Все с криками одобрения подняли чаши и выпили до дна.

И вот в этот торжественный час, когда Боспор и его властители ликовали по случаю победы римского оружия и окончательного падения и гибели Митридата, произошло нечто странное.

Все видели, как Фрасибул был вызван и поспешно покинул место за пиршественным столом. Это было бы неудивительно, ибо ему был поручен надзор за общим порядком во дворце. Но он через короткое время вернулся и, подойдя к ложу Махара, закрыл рот краем одежды и склонился к уху повелителя.

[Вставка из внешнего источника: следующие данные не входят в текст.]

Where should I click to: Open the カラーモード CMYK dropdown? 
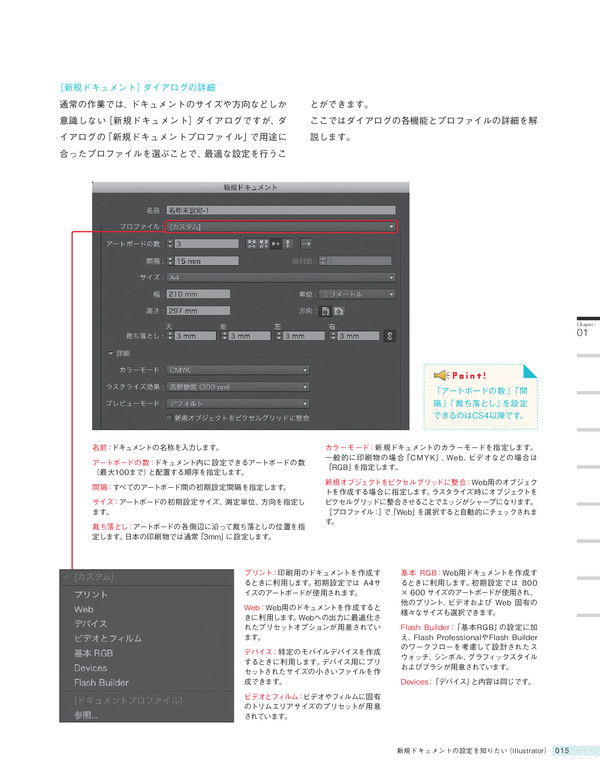[238, 369]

Что сказал Фрасибул, никто не слышал. Но все увидели, как наполненная чаша в руке царевича дрогнула, вино выплеснулось на его праздничный хитон. Махар поставил чашу на стол и обвел стены и потолок зала каким-то отрешенным взором. Так смотрят слепые. Действительно, он не видел в этот миг никого вокруг себя. Перед ним опять с ужасающей отчетливостью выступило коварное и жестокое лицо Митридата, который прожег его насквозь своими демоническими глазами. И усмехнулся язвительно.

Махар с усилием поднялся, свесил ноги и болтал ими, ища табуретку. Не найдя опоры, грузно соскочил на пол, пошатнулся и чуть не упал. Его поддержал Фрасибул. Всем стало ясно, что произошло нечто важное и неприятное.

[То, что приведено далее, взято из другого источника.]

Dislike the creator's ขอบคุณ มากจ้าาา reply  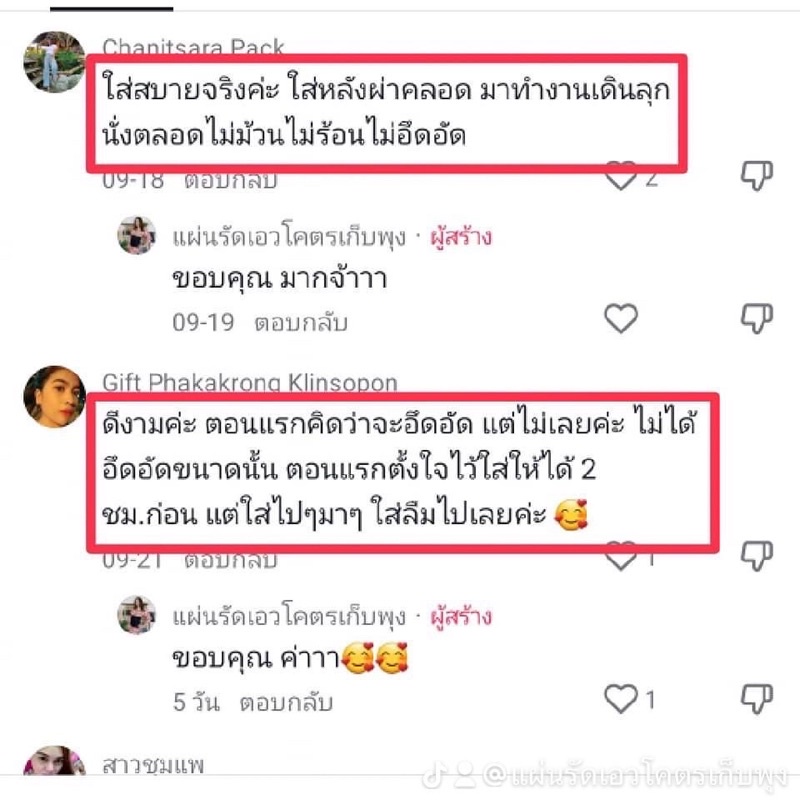pos(757,318)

Ход веселья, и так не очень бурного, нарушился. Гости недоуменно переглядывались, улыбки сошли с их лиц. Махар, опираясь на плечо верного советника, вышел в боковую дверь, ведущую во внутренние покои.

– Правитель почувствовал себя плохо! – сказал Фрасибул, повернув голову. – Он сегодня долго охотился и переутомился!

Через несколько минут Фрасибул вернулся и объявил:

– Правителю уже лучше! Он повелел продолжать пир под главенством наварха Сервилия! Как только головокружение пройдет, он возвратится на свое ложе за столом и примет участие в общем веселье!

Пир продолжался, но о большом оживлении не было и речи. Гости перешептывались, тянули вино без заздравных кликов и речей. Сервилий, казалось, не замечал пантикапейцев. Переговариваясь со своими людьми, он не брезгал чашей. Слушая шепот за столами, презрительно выпячивал нижнюю губу. Эта двусмысленная мина задевала архонтов за живое, казалась им оскорбительной.

– Похоже, он считает нас варварами? – пробурчал Парфенокл.

– Что ж, он недалек от истины, – кивнул головой совсем хмельной Атамб. – У каждого из нас течет в жилах немало скифской или сарматской крови!

Парфенокл недовольно засопел. Он счел замечание Атамба за колкость. Все знали, как гордится род Ахаменов чистотой своей милетской крови, сдобренной какой-то долей крови персидских царей. Но заглазно подшучивали над Парфеноклом и его родичами, считая это неправдой.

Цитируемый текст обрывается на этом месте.